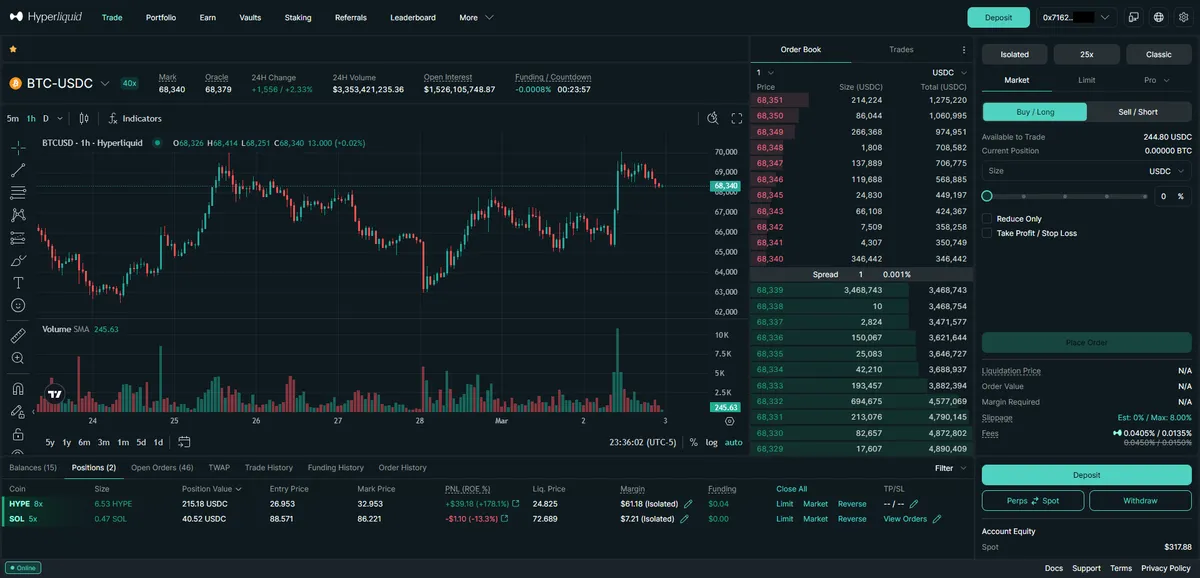
Task: Open the emoji annotation tool
Action: pos(18,305)
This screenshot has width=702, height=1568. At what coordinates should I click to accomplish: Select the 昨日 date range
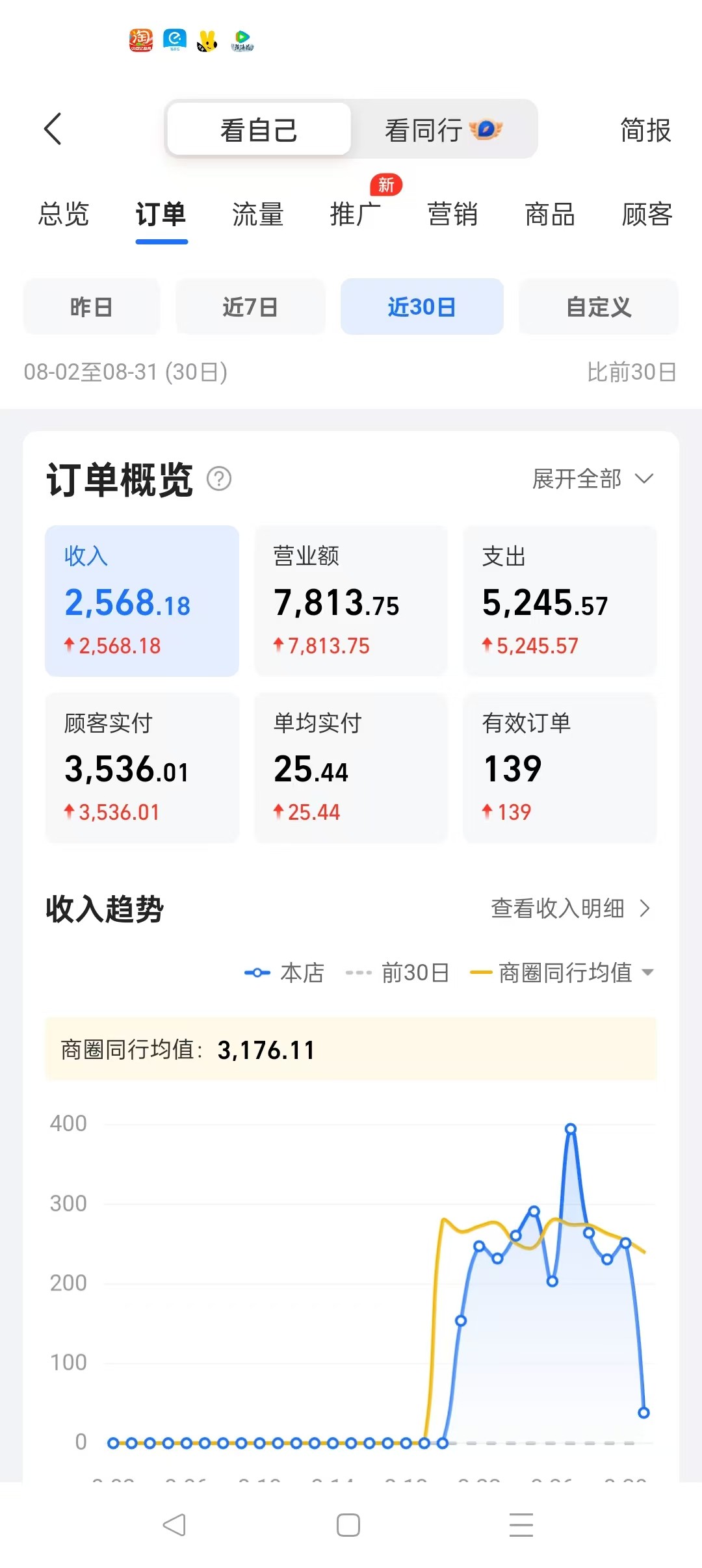[92, 307]
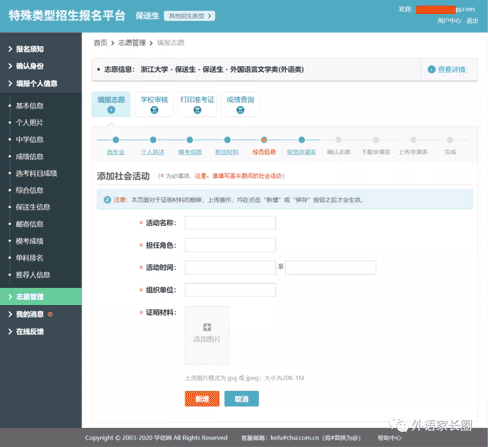Click the info icon beside 查看详情
Image resolution: width=488 pixels, height=447 pixels.
click(431, 69)
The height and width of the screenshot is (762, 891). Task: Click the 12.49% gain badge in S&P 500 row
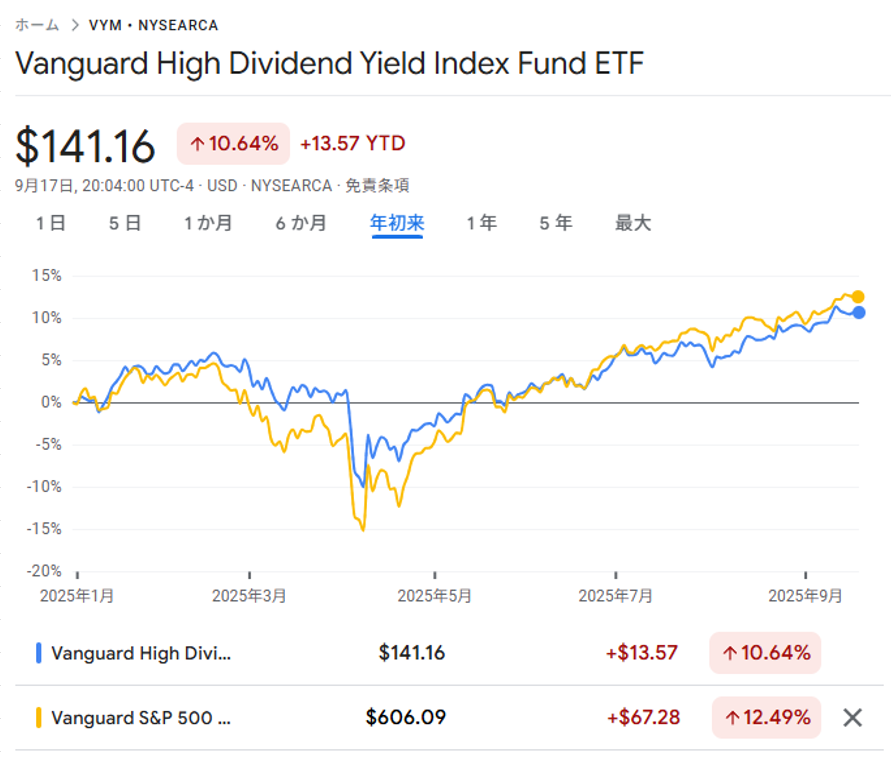pos(766,717)
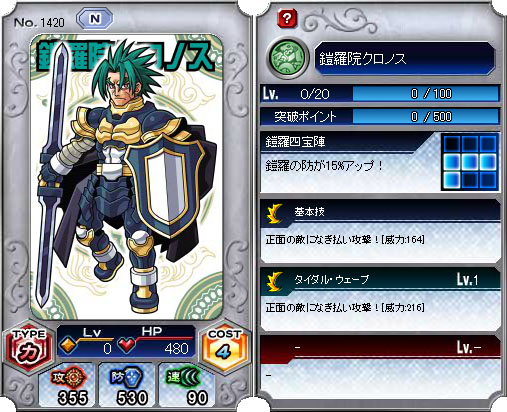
------------------------------------------------------------
In the records above, find the line containing "The height and", then write out exactly that line and every later one through the last, omitting pictures.

The height and width of the screenshot is (762, 891). Task: Click the 12.49% gain badge in S&P 500 row
pos(766,717)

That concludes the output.